MSW students lobby to stop practice of juvenile solitary confinement

May 17, 2013

By Rena Malai, News staff

North Koreans used solitary confinement as a way to break down U.S. prisoners of war during the Korean War, broadcast journalist Ted Koppel said recently on “Rock Center with Brian Williams.” Koppel’s report highlighted 17-year-old James Stewart, an incarcerated juvenile who committed suicide after being placed in solitary confinement.

From left, Kevin Trout, Katie Cianci and Sandra Sharma prepare to meet their state legislators.

Isolation was used as psychological torture for soldiers and political dissidents, Koppel said, and “here, I’m talking about kids — it is just a national disgrace.” Williams added that solitary confinement can be a terrifying and soul-crushing experience.

It’s an issue that hits home with NASW student member Katie Cianci, whose brother is in jail for a drug offense. Even before reaching 18 years of age, he has been placed in solitary confinement several times, Cianci said, and it’s a practice done to minors in jails across the country.

“He told me it’s the worst thing any human being can go through and he would never wish it on anyone,” said Cianci, an MSW student at California State University School of Social Work. “He would be locked up in a tiny cell with no human contact, no link to the outside world. It’s sheer hell.”

Cianci’s story reached her classmates in her Urban Policy and Advocacy class at CSU, and what started as an advocacy practice presentation assignment turned into a real lobbying effort. Cianci’s fellow MSW classmates Jamie Biggs, Sandra Sharma and Kevin Trout worked as a group to get legislation introduced in the California Senate to stop the practice of juvenile solitary confinement in jails.

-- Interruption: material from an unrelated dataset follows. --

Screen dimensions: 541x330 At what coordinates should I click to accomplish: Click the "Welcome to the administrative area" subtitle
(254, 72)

The parameters of solitary confinement vary in prisons from state to state, Trout said, but in general it consists of being locked alone in a 9-by-6 cell for up to 23 hours a day. It’s used as a means of protection and punishment for juveniles incarcerated in an adult prison, but he said it is an inhumane method that makes the problem worse.

“Humans are social beings and they need to be connected,” said Trout, an NASW student member.  “Constant isolation has adverse effects on mental health in healthy people. So you take incarcerated minors with pre-existing mental health issues and put them into solitary confinement, then eventually release them into the world … as a juvenile their brains are still developing. This is an issue that was important to us as a group and it’s important to society as a whole.”

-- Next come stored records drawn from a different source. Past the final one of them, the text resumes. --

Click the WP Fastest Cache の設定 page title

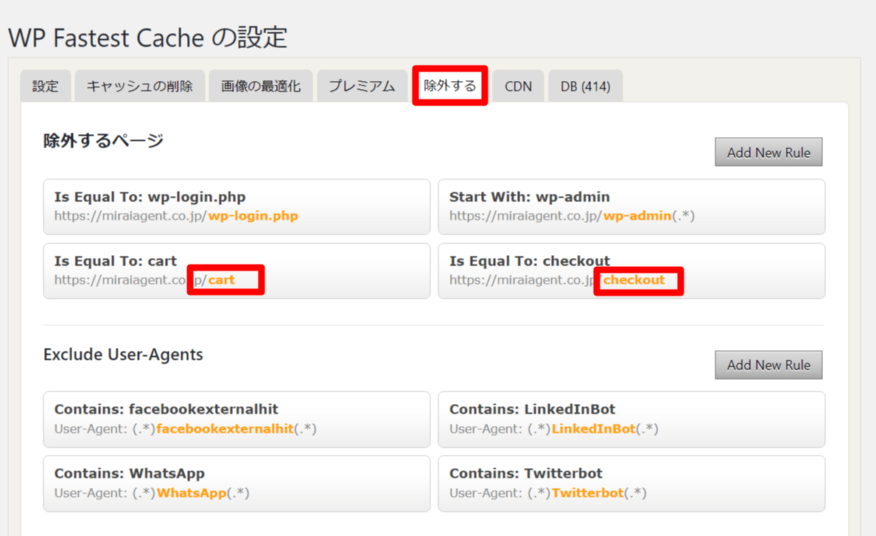coord(147,37)
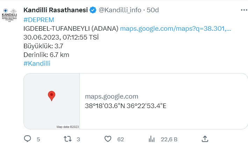Click the like count 62
The width and height of the screenshot is (248, 143).
(x=121, y=140)
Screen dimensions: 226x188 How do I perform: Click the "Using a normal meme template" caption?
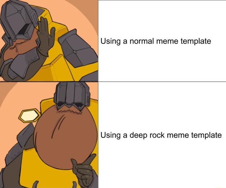click(x=156, y=41)
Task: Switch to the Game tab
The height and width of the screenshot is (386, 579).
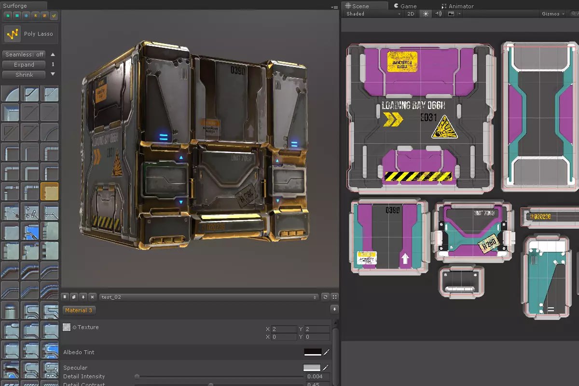Action: pos(405,6)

The group researched solitary confinement and looked for a California representative who would take up their cause, said NASW member and class professor Jose Paez.

They learned that state Sen. Leland Yee, D-San Francisco, had introduced Senate Bill 1363 in 2012, which states that a minor or ward who is detained in, or sentenced to, any juvenile facility, jail or other secure state or local facility shall not be subject to solitary confinement. Although the bill did not pass, the group lobbied Yee’s office to try again.

“They contacted Yee and a couple of other senators, and they made him aware of who they were,” Paez said.